Exploring Users' Pointing Performance on Virtual and Physical Large Curved Displays

TL;DR

This study compares user pointing performance on physical versus virtual large curved displays, finding comparable results and suggesting virtual displays as a cost-effective alternative for interactive tasks.

Contribution

The paper provides empirical evidence that virtual large curved displays can match physical displays in pointing performance, informing design choices for immersive interfaces.

Findings

No significant performance difference at same user position

Performance improves at the display center

Virtual displays are a viable alternative to physical ones

Abstract

Large curved displays have emerged as a powerful platform for collaboration, data visualization, and entertainment. These displays provide highly immersive experiences, a wider field of view, and higher satisfaction levels. Yet, large curved displays are not commonly available due to their high costs. With the recent advancement of Head Mounted Displays (HMDs), large curved displays can be simulated in Virtual Reality (VR) with minimal cost and space requirements.
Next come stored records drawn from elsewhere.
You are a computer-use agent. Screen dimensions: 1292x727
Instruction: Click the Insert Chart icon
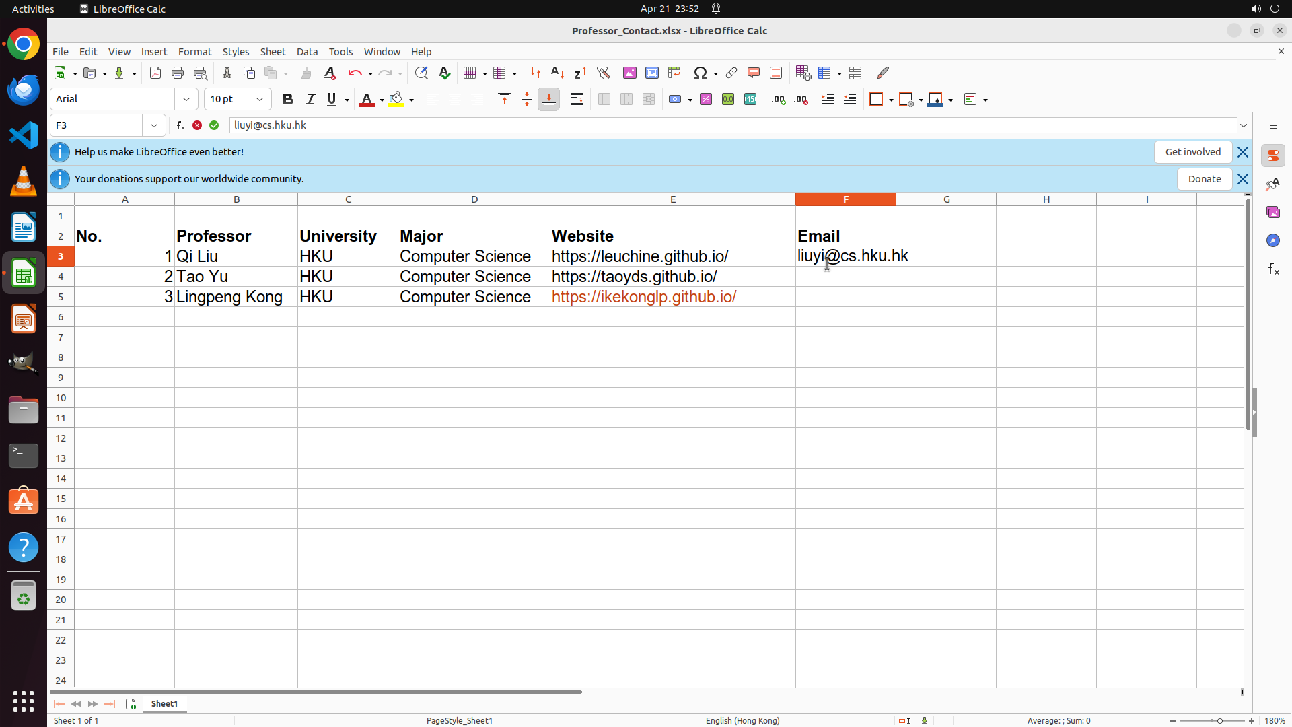tap(652, 73)
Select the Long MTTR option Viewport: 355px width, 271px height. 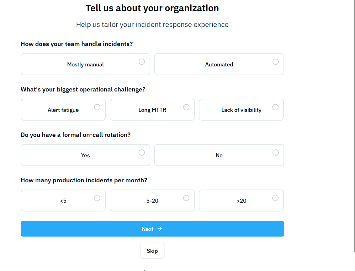(152, 110)
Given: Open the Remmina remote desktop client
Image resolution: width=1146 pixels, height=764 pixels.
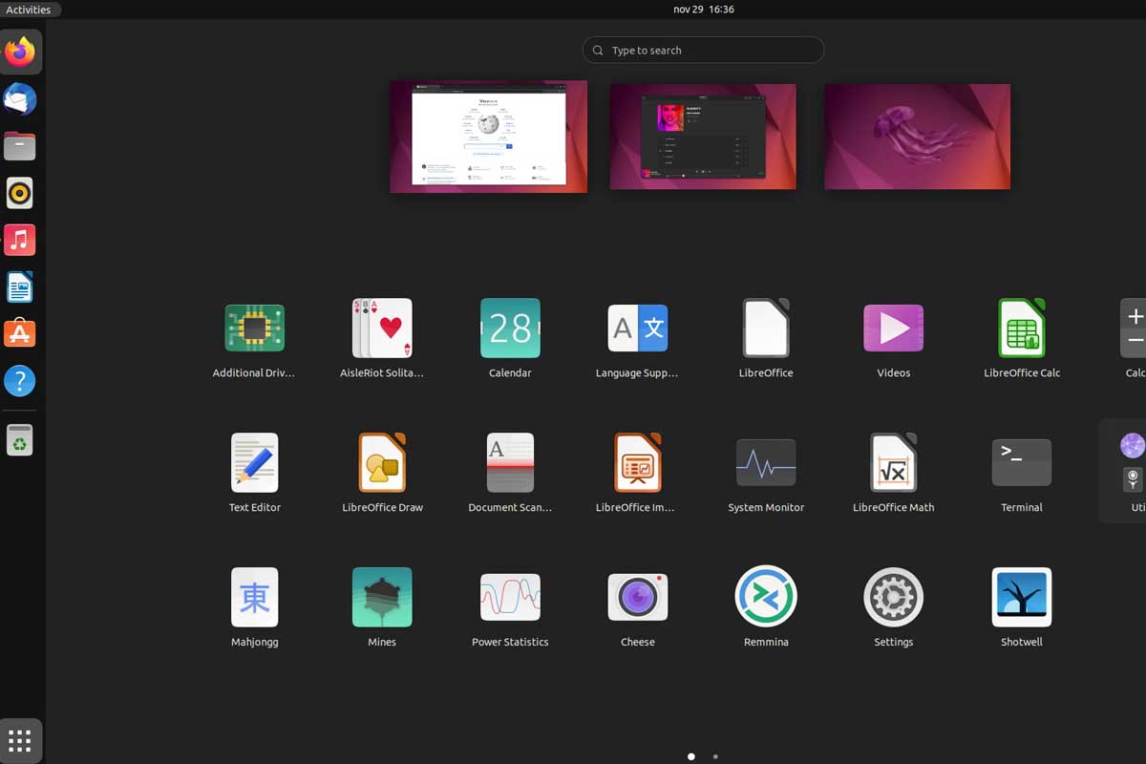Looking at the screenshot, I should click(x=765, y=596).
However, to consider the virtual display as an alternative to the physical display, it is necessary to uncover user performance differences (e.g., pointing speed and accuracy) between these two platforms. In this paper, we explored users' pointing performance on both physical and virtual large curved displays. Specifically, with two studies, we investigate users' performance between the two platforms for standard pointing factors such as target width, target amplitude as well as users' position relative to the screen. Results from user studies reveal no significant difference in pointing performance between the two platforms when users are located at the same position relative to the screen. In addition, we observe users' pointing performance improves when they are located at the center of a semi-circular display compared to off-centered positions. We conclude by outlining design implications for pointing on large curved virtual displays. These findings show that large curved virtual displays are a viable alternative to physical displays for pointing tasks.